Pop in the mid-1960s was an artistic golden age, in the sense of a remarkable clustering of talents in dialogue, literally and figuratively. In previous golden ages, the artists lived and worked in proximity: sculptors and architects in Renaissance Florence, impressionists in Paris, composers and intellectuals in fin-de-siècle Vienna. The 1960s pop conversation was trans-atlantic, enabled by recording technology, radio, jet travel and the clubs and hotels of Mayfair and Manhattan.

Meddings is a marvellously assured guide to this world and its fluid interchanges. He has a deep love and knowledge of the music and includes fine-grained descriptions of key songs which send you back to them with fresh ears. He applies his erudition judiciously, citing Rossini to set the harmonies of the Beach Boys in context and explaining why English, with its beat-friendly stresses, suits pop, just as the smoother sound of Italian is a perfect fit for operatic melody. He is an elegant writer with a gift for metaphor: the chorus of ‘I Get Around’ circles upwards ‘like smoke from a contented burger stand’; the percussive touches in Pet Sounds evoke ‘swallows in a courtyard’. Speaking of his own love of the Beatles, he writes: ‘Their music entered me as straightforwardly as sunshine.’
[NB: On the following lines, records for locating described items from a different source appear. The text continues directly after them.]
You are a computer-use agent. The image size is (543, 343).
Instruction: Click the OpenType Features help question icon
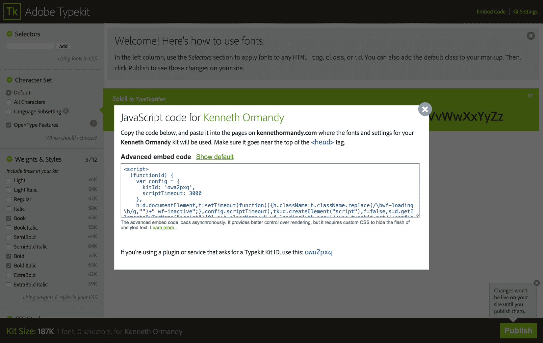click(93, 124)
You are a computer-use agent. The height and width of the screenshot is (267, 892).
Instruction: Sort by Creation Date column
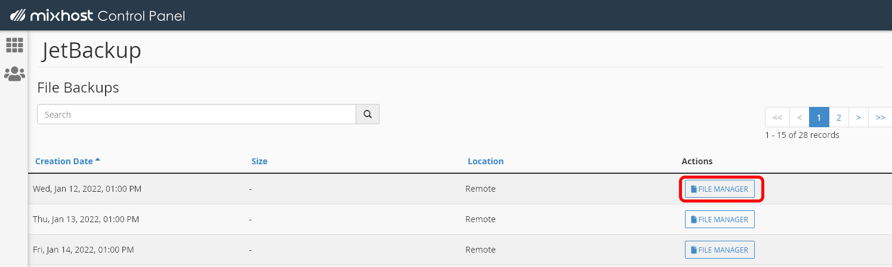[x=64, y=161]
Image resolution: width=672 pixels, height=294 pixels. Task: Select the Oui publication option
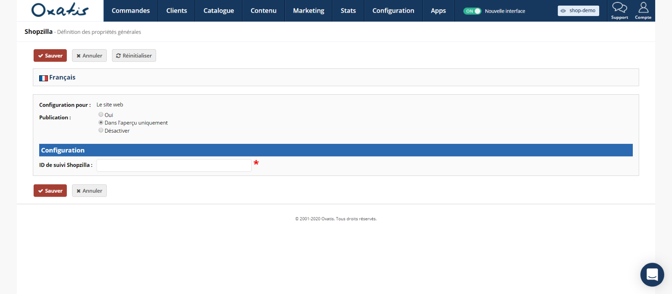pos(101,115)
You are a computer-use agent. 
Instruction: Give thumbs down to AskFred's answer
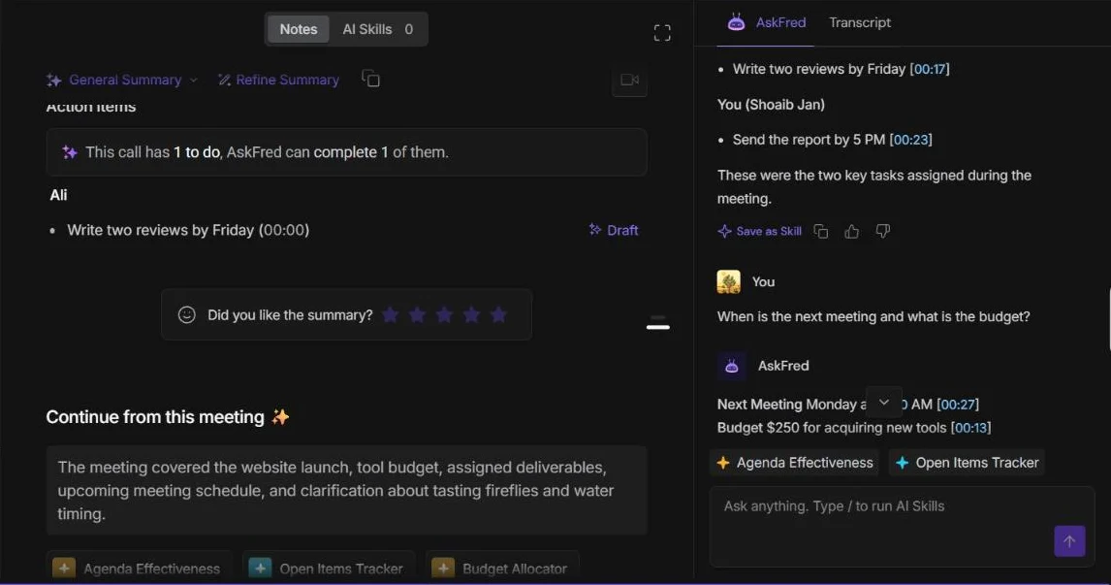click(x=883, y=231)
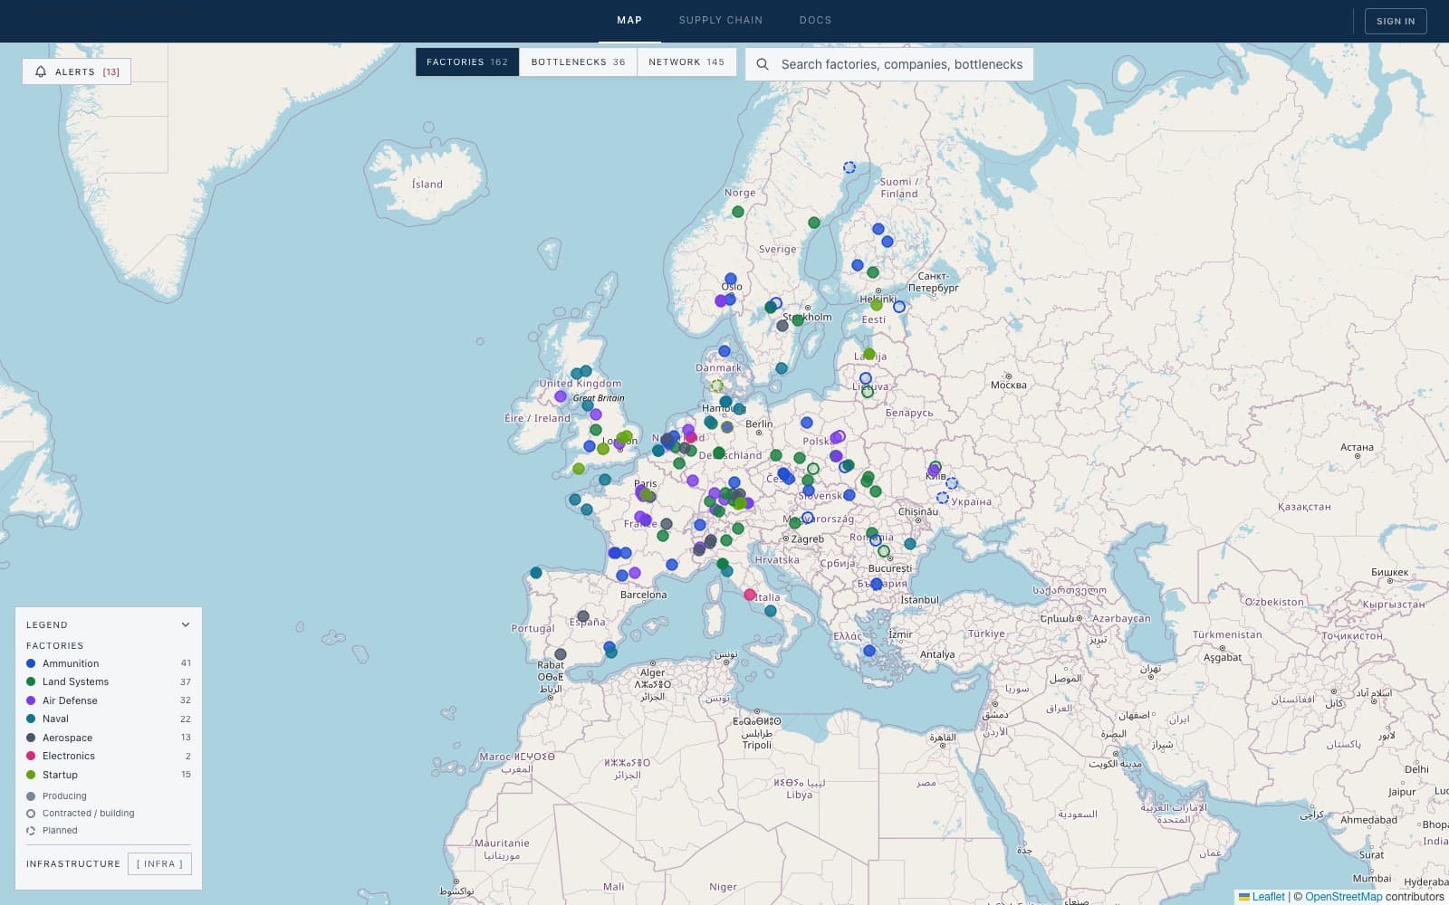This screenshot has width=1449, height=905.
Task: Go to the Docs page
Action: 815,20
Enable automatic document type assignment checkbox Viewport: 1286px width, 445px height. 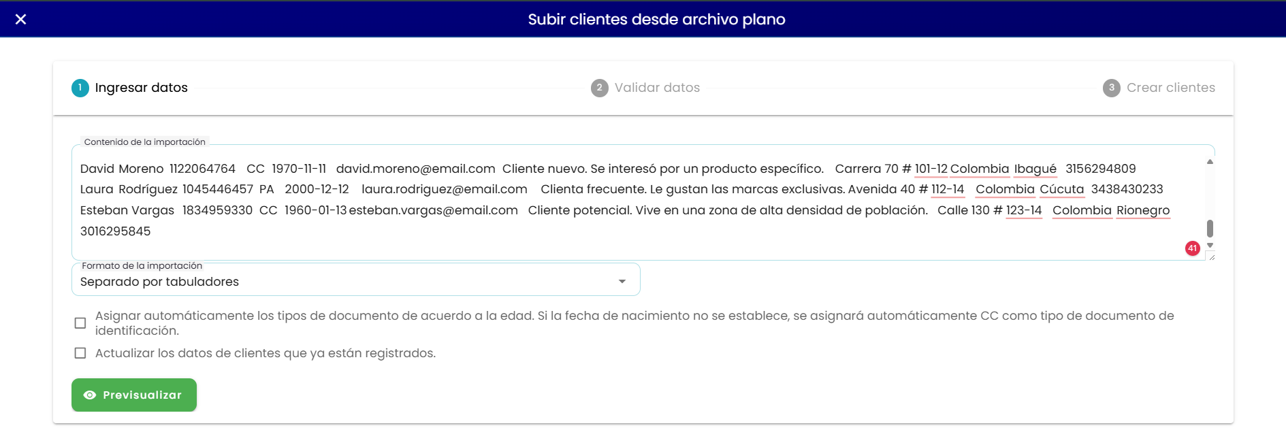tap(80, 323)
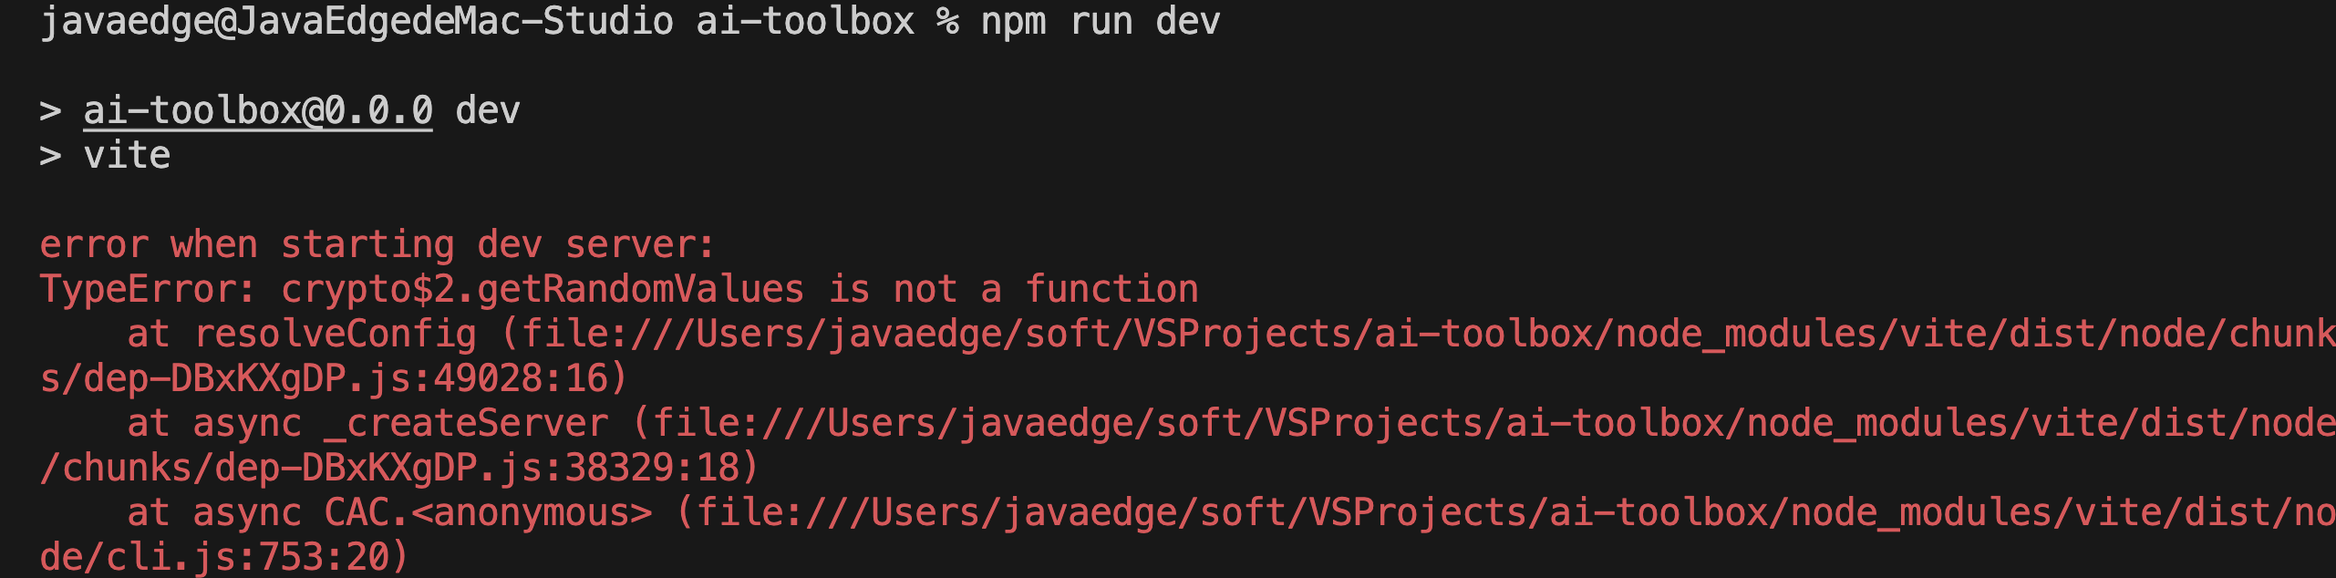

The year 1966 was probably the era’s zenith. By the time of their Mayfair meeting, Dylan and the Beatles were beginning to turn away from each other. The Beatles explored the elaborately produced sound-world of Sergeant Pepper, which Dylan disdained. As Meddings puts it: ‘Dylan sat out psychedelia like a man waiting for the pub to re-open.’ The always variable output of the Beach Boys stuttered and declined, as Brian Wilson’s mental health deteriorated under the intense demands of creative competition. Dylan took time out, partly because of a motorcycle accident, but also partly to recharge. Only the Beatles maintained, and indeed sped up, their rate of production. Meddings reminds us that one of the remarkable things about them was that they never stopped, until they stopped.